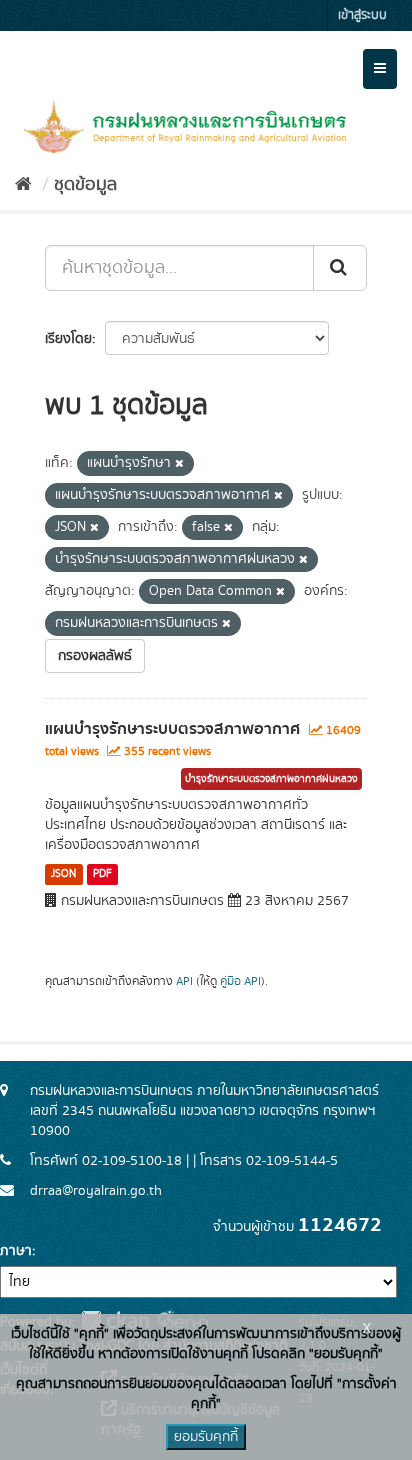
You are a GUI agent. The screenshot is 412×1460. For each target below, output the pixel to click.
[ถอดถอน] (179, 464)
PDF (102, 874)
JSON (63, 874)
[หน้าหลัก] (23, 185)
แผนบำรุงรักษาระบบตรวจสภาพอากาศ (172, 729)
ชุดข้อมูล (85, 185)
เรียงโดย (68, 339)
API (184, 981)
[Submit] (340, 268)
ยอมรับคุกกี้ (206, 1437)
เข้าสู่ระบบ (362, 15)
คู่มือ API (240, 981)
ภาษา (16, 1251)
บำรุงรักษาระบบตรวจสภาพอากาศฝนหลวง (271, 779)
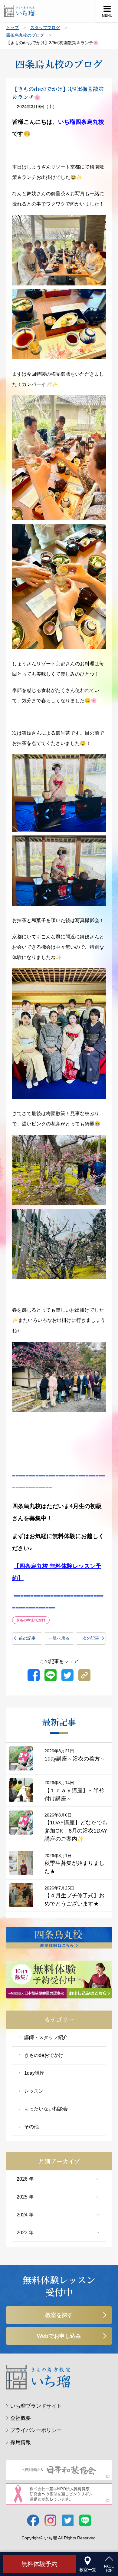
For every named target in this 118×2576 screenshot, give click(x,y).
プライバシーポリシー (36, 2430)
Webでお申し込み (59, 2336)
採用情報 (20, 2442)
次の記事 (90, 1638)
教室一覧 (87, 2569)
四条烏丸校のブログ (25, 35)
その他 (31, 2126)
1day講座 (34, 2073)
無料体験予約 (39, 2564)
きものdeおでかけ (44, 2055)
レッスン (34, 2090)
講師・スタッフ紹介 (46, 2037)
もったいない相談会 (46, 2108)
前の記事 (27, 1638)
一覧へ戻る (59, 1638)
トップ (12, 27)
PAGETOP (109, 2568)
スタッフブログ (45, 27)
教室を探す (59, 2315)
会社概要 (20, 2418)
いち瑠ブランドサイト (36, 2406)
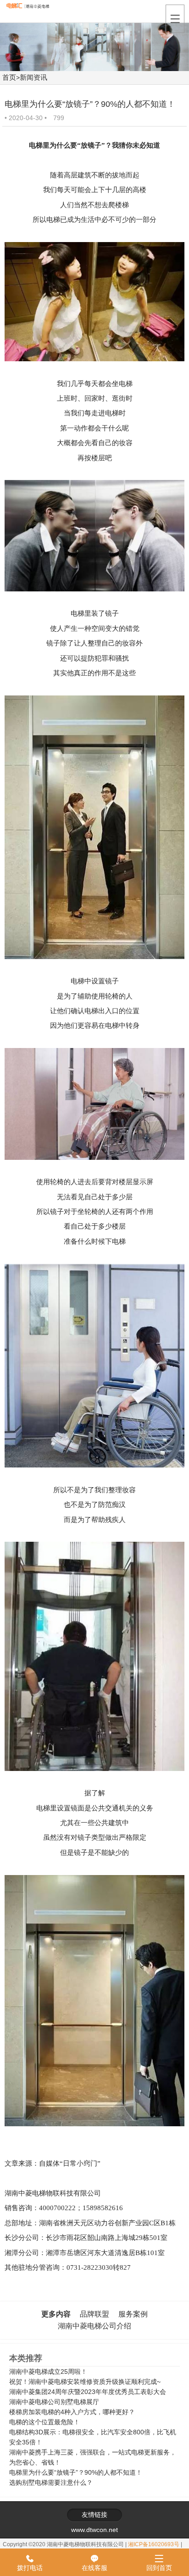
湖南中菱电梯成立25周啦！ (48, 2371)
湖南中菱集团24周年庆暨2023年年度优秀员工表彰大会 (87, 2391)
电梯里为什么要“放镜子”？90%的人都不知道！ (75, 2472)
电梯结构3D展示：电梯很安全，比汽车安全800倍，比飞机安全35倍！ (92, 2437)
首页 (9, 77)
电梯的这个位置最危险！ (44, 2422)
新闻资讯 (33, 77)
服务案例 (133, 2314)
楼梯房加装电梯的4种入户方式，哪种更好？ (72, 2412)
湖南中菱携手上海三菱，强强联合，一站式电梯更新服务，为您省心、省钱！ (92, 2457)
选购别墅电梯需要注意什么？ (51, 2482)
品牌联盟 (94, 2314)
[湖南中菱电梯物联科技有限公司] (31, 10)
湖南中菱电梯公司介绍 (94, 2326)
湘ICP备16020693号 (153, 2544)
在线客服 (94, 2563)
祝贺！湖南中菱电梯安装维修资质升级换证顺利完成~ (85, 2381)
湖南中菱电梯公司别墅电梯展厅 (54, 2401)
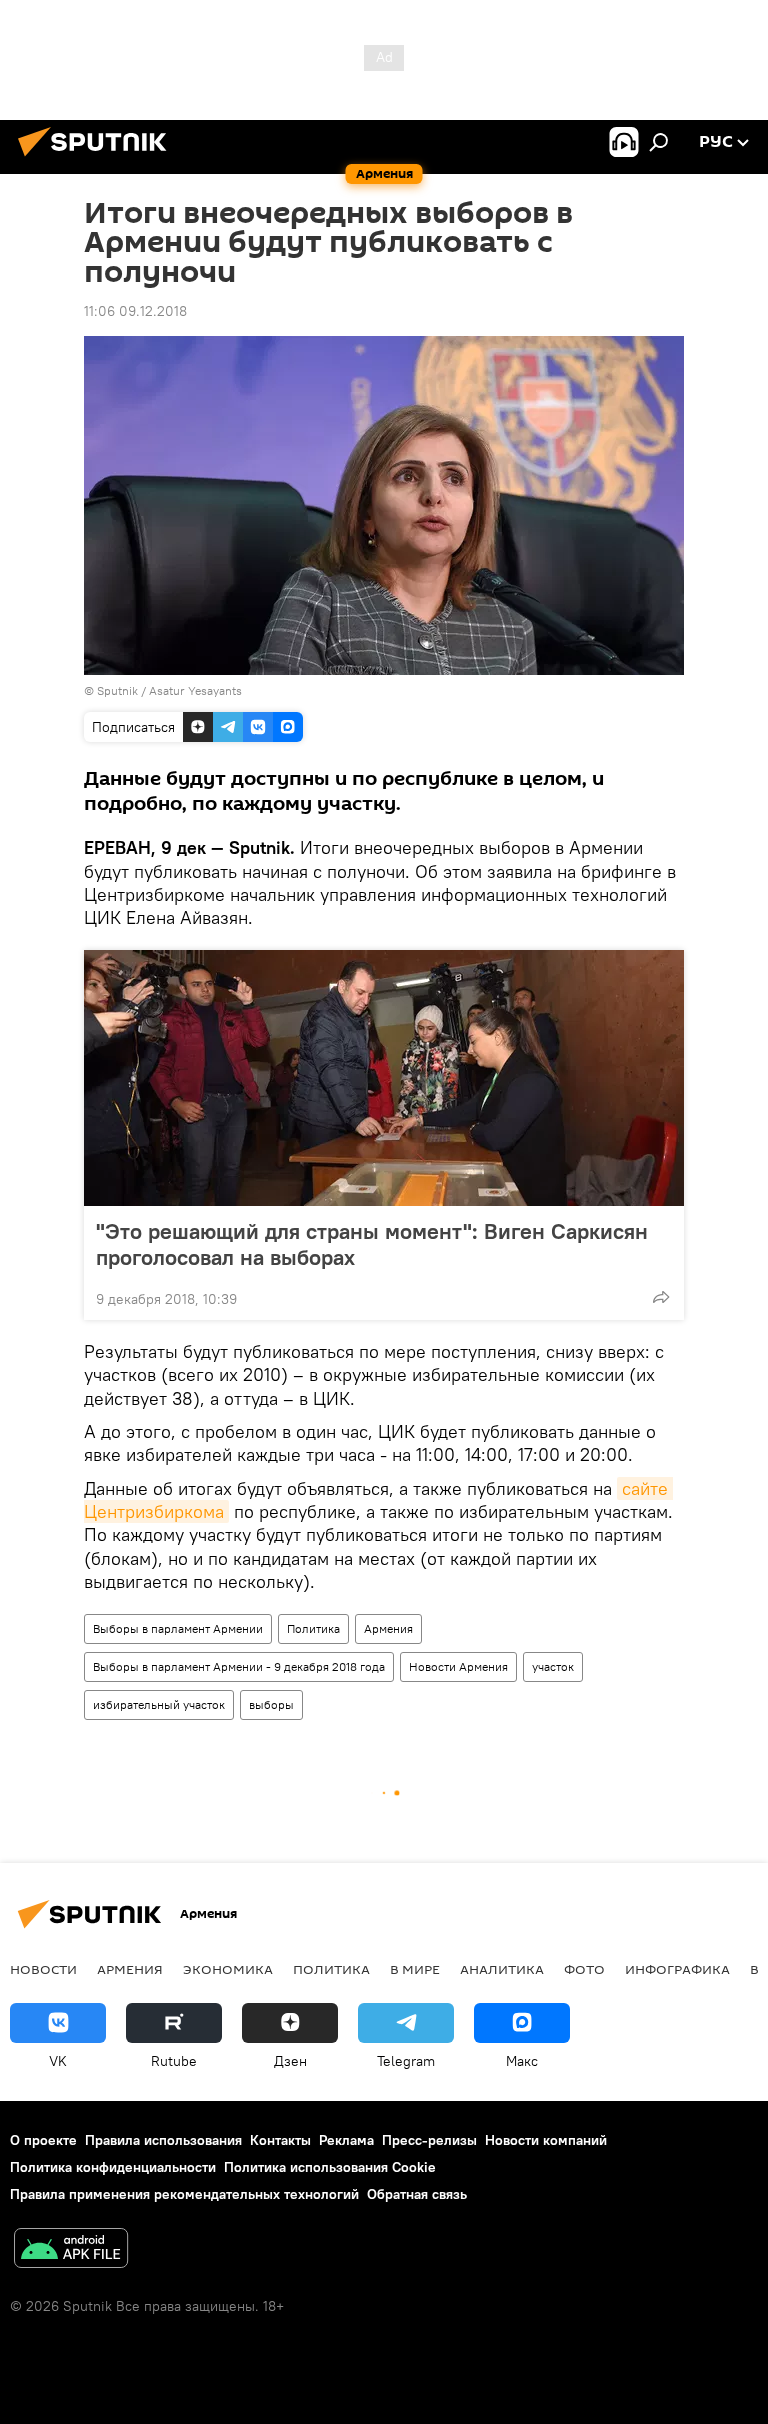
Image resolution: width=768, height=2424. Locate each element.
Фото (584, 1969)
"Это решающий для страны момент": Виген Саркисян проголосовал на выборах (372, 1244)
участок (553, 1666)
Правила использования (163, 2140)
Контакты (280, 2140)
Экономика (228, 1969)
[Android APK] (71, 2250)
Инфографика (677, 1969)
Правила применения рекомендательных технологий (184, 2194)
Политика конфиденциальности (113, 2167)
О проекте (43, 2140)
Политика (313, 1628)
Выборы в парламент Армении (178, 1628)
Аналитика (502, 1969)
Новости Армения (458, 1666)
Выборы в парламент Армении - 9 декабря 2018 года (239, 1666)
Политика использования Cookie (330, 2167)
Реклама (346, 2140)
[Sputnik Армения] (98, 159)
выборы (271, 1704)
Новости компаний (546, 2140)
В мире (415, 1969)
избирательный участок (159, 1704)
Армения (388, 1628)
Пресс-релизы (429, 2140)
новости (43, 1969)
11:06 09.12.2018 (135, 311)
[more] (661, 1297)
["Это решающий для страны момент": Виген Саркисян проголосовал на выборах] (384, 1078)
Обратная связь (417, 2194)
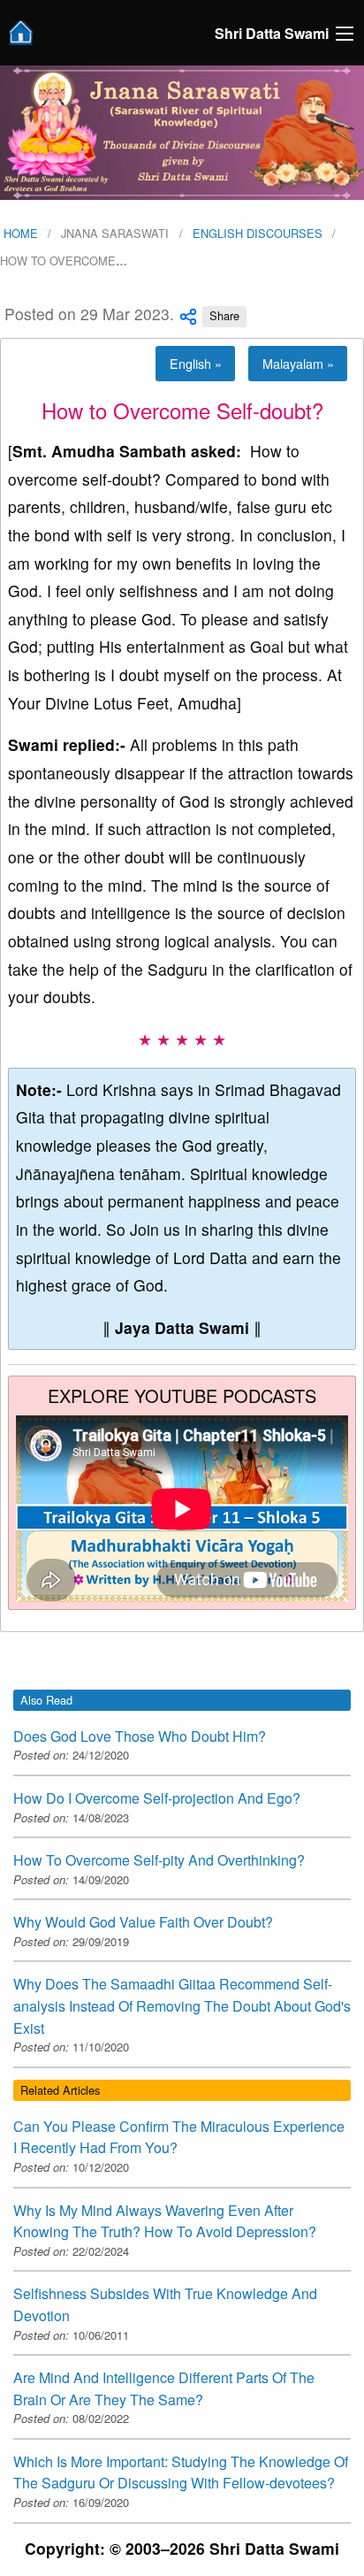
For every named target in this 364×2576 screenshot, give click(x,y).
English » (196, 363)
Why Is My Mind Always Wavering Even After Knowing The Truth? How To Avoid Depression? (164, 2221)
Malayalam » (298, 363)
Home (19, 233)
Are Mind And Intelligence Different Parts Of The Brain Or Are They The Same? (164, 2388)
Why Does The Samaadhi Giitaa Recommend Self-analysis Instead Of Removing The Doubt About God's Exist (182, 2005)
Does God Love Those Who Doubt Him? (139, 1736)
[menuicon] (344, 34)
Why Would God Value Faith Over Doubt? (143, 1922)
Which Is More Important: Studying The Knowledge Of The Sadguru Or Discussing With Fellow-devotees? (180, 2472)
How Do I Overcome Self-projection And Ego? (156, 1798)
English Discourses (257, 233)
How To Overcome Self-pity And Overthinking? (159, 1860)
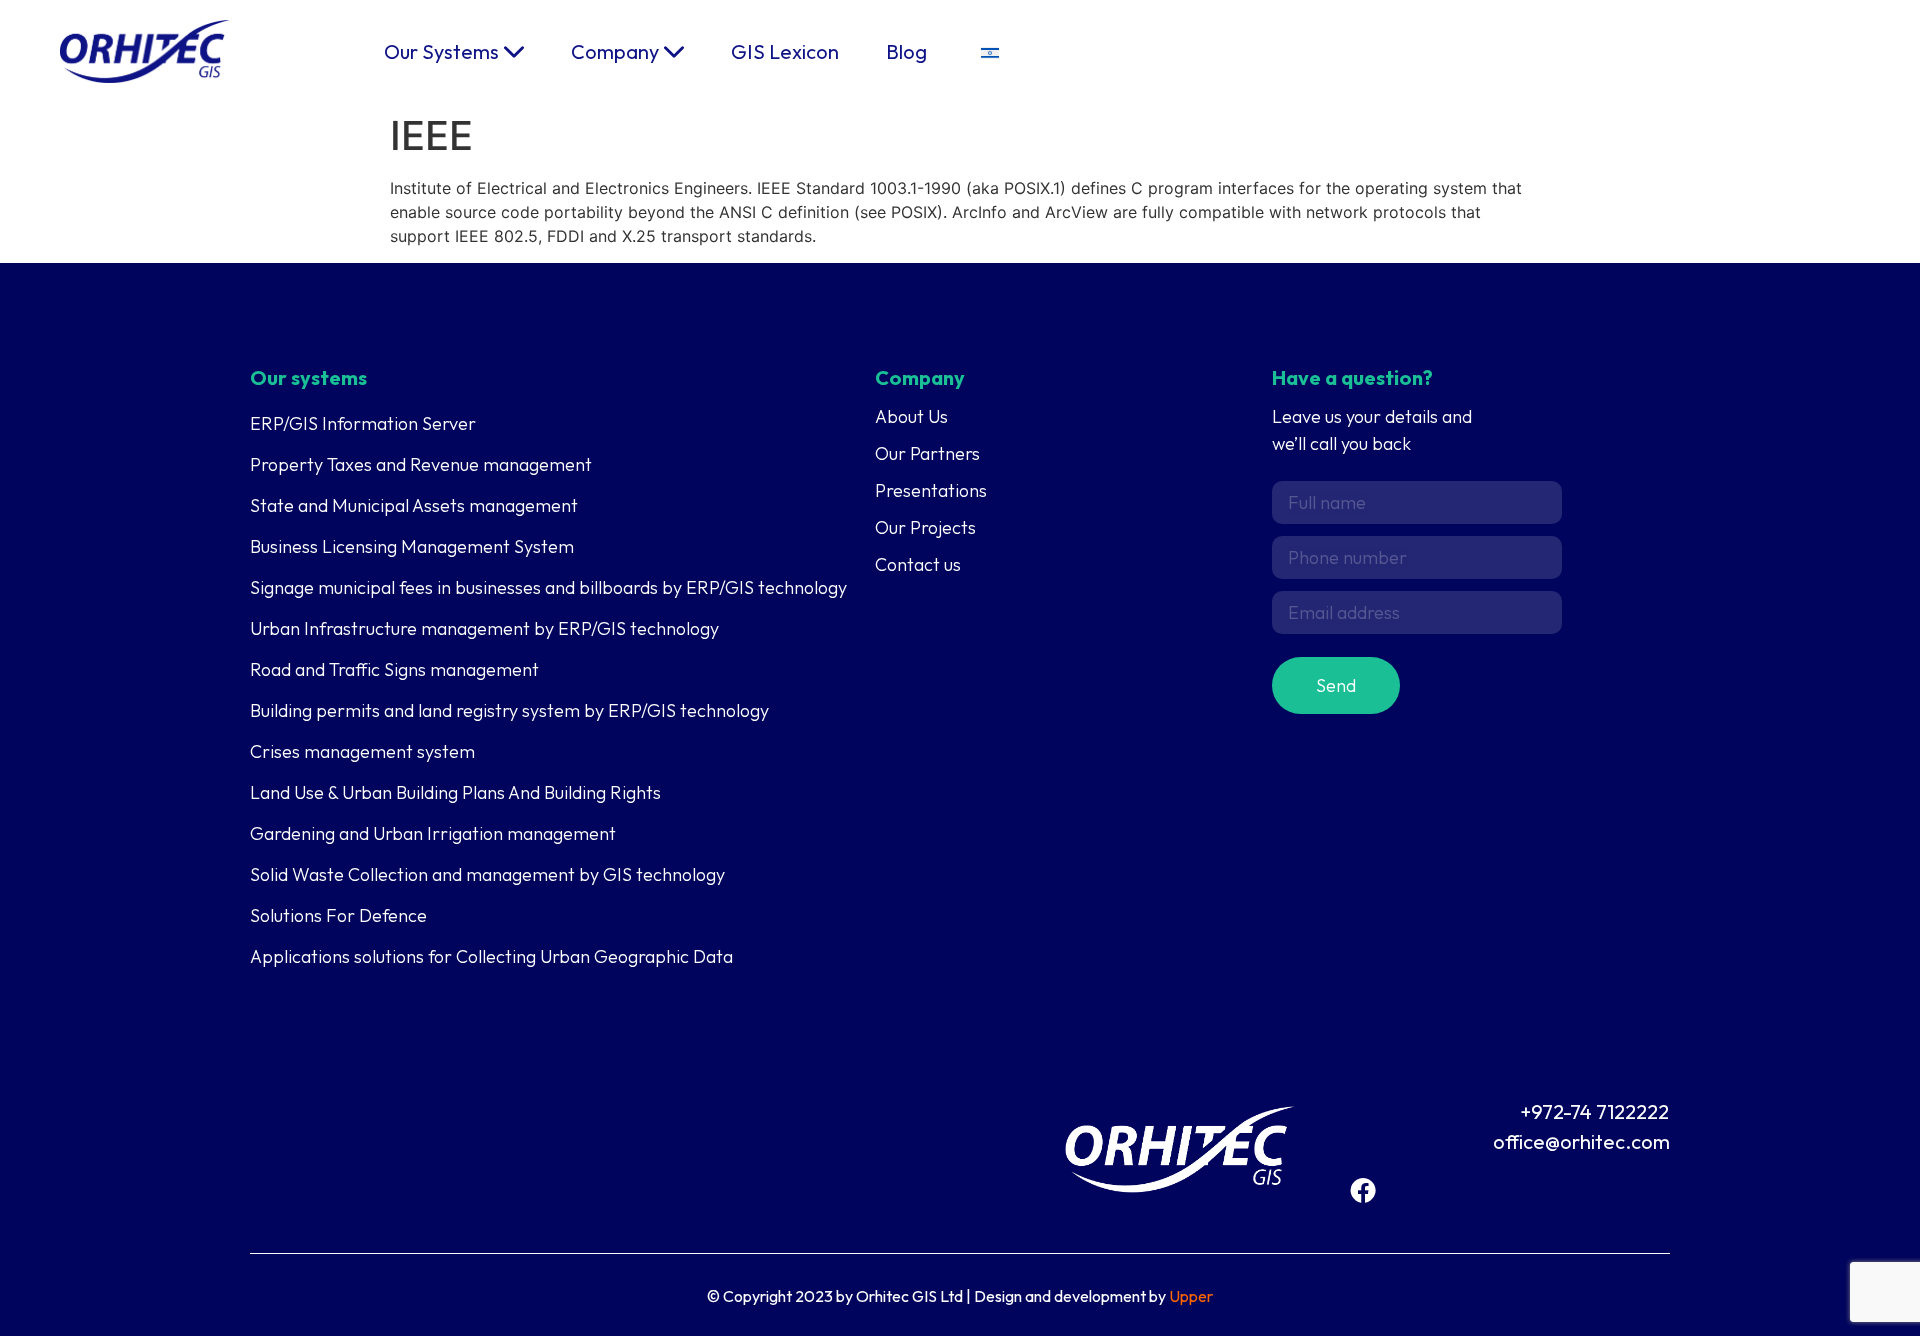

○ ○ ○ ○

- **Problem details**: Output only the lines above from the line that holds "คู่มือ API (240, 981)" through the line that holds "выборах (372, 1244)", both ends included, and exclude pictures.

- **Response**:
คู่มือ API (240, 981)
ภาษา (16, 1251)
บำรุงรักษาระบบตรวจสภาพอากาศฝนหลวง (271, 779)
For every named target in this 118×2576 screenshot, give click(x,y).
プライバシーポリシー (36, 2430)
Webでお申し込み (59, 2336)
採用情報 (20, 2442)
次の記事 (90, 1638)
教室一覧 (87, 2569)
四条烏丸校のブログ (25, 35)
その他 (31, 2126)
1day講座 (34, 2073)
無料体験予約 (39, 2564)
きものdeおでかけ (44, 2055)
レッスン (34, 2090)
講師・スタッフ紹介 (46, 2037)
もったいない相談会 (46, 2108)
前の記事 (27, 1638)
一覧へ戻る (59, 1638)
トップ (12, 27)
PAGETOP (109, 2568)
スタッフブログ (45, 27)
教室を探す (59, 2315)
会社概要 (20, 2418)
いち瑠ブランドサイト (36, 2406)
湖南中菱电梯成立25周啦！ (48, 2371)
湖南中菱集团24周年庆暨2023年年度优秀员工表彰大会 (87, 2391)
电梯里为什么要“放镜子”？90%的人都不知道！ (75, 2472)
电梯结构3D展示：电梯很安全，比汽车安全800倍，比飞机安全35倍！ (92, 2437)
首页 (9, 77)
电梯的这个位置最危险！ (44, 2422)
新闻资讯 (33, 77)
服务案例 (133, 2314)
楼梯房加装电梯的4种入户方式，哪种更好？ (72, 2412)
湖南中菱携手上海三菱，强强联合，一站式电梯更新服务，为您省心、省钱！ (92, 2457)
选购别墅电梯需要注意什么？ (51, 2482)
品牌联盟 (94, 2314)
[湖南中菱电梯物联科技有限公司] (31, 10)
湖南中菱电梯公司介绍 (94, 2326)
湘ICP备16020693号 (153, 2544)
在线客服 (94, 2563)
祝贺！湖南中菱电梯安装维修资质升级换证顺利完成~ (85, 2381)
湖南中菱电梯公司别墅电梯展厅 (54, 2401)
Image resolution: width=768, height=2424. Locate each element.
Фото (584, 1969)
"Это решающий для страны момент": Виген Саркисян проголосовал на выборах (372, 1244)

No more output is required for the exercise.